Republicans Nominate Steve Scalise To Be Next Speaker

October 11, 2023

Republicans who control the U.S. House of Representatives on Wednesday nominated Steve Scalise to serve as speaker following last week's ouster of Kevin McCarthy, lawmakers said.

Scalise, who is currently No. 2 on the Republican leadership ladder, must still win approval from the full House before he can claim the speaker's gavel. Republicans control the chamber by a narrow 221-212 majority.

Republicans picked Scalise over House Judiciary Committee chair Jim Jordan in a secret ballot vote behind closed doors. Scalise, 58, has drawn the support of many veteran and establishment Republican lawmakers.

It remains to be seen whether Jordan's backers will support Scalise when his nomination comes up for a vote in the full House. McCarthy in January had to endure 15 rounds of voting before clinching the speakership.

Republican lawmakers rejected a proposal to require that the nominee secure 217 votes out of the 221-member caucus. That proposal was intended to ensure that the nominee could succeed on the House floor if the chamber's 212 Democrats united in opposition as expected.
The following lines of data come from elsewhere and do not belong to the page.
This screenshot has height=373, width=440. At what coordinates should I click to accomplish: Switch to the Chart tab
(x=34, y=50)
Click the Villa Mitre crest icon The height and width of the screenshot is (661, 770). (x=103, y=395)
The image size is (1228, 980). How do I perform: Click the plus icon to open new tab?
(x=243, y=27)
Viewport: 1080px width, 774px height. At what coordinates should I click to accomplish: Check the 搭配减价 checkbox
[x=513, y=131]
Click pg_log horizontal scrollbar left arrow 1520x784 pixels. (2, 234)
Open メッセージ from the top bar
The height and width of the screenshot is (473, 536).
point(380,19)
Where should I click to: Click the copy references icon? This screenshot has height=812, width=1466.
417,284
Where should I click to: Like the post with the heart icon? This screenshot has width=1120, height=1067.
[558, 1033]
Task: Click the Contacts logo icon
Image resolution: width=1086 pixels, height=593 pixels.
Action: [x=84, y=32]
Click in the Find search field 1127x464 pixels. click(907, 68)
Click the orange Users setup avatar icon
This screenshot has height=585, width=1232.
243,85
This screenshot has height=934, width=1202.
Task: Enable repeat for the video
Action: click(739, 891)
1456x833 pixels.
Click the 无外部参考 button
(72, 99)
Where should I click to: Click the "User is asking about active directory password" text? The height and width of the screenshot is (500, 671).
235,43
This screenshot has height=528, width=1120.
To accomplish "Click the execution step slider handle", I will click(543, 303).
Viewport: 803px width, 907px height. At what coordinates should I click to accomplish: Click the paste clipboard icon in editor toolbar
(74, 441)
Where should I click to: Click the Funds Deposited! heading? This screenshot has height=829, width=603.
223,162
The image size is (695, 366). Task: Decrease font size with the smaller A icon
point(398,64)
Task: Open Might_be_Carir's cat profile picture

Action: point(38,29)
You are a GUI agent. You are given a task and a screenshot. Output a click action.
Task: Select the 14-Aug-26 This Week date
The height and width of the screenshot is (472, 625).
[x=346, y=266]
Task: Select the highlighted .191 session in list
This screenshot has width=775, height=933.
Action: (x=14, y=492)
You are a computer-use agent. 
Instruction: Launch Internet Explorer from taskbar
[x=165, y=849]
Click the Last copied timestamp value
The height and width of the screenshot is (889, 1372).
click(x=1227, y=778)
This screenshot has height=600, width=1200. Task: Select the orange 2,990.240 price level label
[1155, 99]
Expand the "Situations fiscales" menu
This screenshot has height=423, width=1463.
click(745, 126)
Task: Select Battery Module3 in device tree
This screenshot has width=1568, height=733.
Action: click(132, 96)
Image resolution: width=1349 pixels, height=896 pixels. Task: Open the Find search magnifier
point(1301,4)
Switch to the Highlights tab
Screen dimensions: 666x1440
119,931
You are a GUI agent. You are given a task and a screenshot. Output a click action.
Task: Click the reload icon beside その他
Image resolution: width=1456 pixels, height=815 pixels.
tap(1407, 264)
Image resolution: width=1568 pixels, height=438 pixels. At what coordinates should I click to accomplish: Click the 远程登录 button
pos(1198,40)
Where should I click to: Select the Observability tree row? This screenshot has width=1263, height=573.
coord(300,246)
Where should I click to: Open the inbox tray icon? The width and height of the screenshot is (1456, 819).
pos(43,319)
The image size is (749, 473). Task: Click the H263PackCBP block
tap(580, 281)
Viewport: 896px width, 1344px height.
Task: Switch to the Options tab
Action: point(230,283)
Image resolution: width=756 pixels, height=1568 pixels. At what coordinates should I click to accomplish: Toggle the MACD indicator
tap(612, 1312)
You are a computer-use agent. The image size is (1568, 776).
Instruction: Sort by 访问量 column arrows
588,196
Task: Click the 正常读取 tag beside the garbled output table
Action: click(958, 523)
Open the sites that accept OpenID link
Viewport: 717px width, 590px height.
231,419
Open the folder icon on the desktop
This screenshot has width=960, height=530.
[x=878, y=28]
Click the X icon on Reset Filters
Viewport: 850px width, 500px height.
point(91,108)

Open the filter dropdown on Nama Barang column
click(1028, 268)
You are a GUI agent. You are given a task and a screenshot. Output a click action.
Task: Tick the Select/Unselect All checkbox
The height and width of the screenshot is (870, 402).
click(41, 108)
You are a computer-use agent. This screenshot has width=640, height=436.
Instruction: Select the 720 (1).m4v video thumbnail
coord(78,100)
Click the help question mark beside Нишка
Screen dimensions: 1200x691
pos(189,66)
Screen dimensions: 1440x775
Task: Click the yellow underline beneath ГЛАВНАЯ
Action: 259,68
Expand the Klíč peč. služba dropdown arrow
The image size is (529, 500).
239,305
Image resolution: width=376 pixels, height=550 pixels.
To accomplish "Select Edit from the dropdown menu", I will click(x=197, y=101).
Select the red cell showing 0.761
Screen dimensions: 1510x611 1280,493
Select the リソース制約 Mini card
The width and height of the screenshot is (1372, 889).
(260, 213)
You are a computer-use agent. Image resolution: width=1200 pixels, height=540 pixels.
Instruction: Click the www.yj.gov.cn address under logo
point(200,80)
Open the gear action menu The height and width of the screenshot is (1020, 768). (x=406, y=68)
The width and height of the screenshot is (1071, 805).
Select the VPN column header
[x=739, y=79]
Republicans say they need to quickly resolve a leadership vacuum that has prevented the House from addressing the war in Israel, approving more aid to Ukraine, and passing spending bills before current funding runs out on Nov. 17.

"It's really, really important that this Congress get back to work," Scalise said.

Scalise and Jordan told Republicans at a closed-door forum on Tuesday night that they would each back the candidate chosen as nominee.

It took only eight Republicans to oust McCarthy last week, a fact that could make leading the caucus a challenge for any new speaker.

While McCarthy was the first speaker in U.S. history to be removed in a formal vote, the last two Republicans to hold the job wound up leaving under pressure from party hardliners.

Americans have little confidence in Congress's ability to overcome its partisan differences—and the Republican infighting that led to McCarthy's historic ouster on Oct. 3. Some 64 percent of respondents to a Reuters/Ipsos poll last week said they did not believe Washington politicians could put aside partisan disagreements for the good of the nation.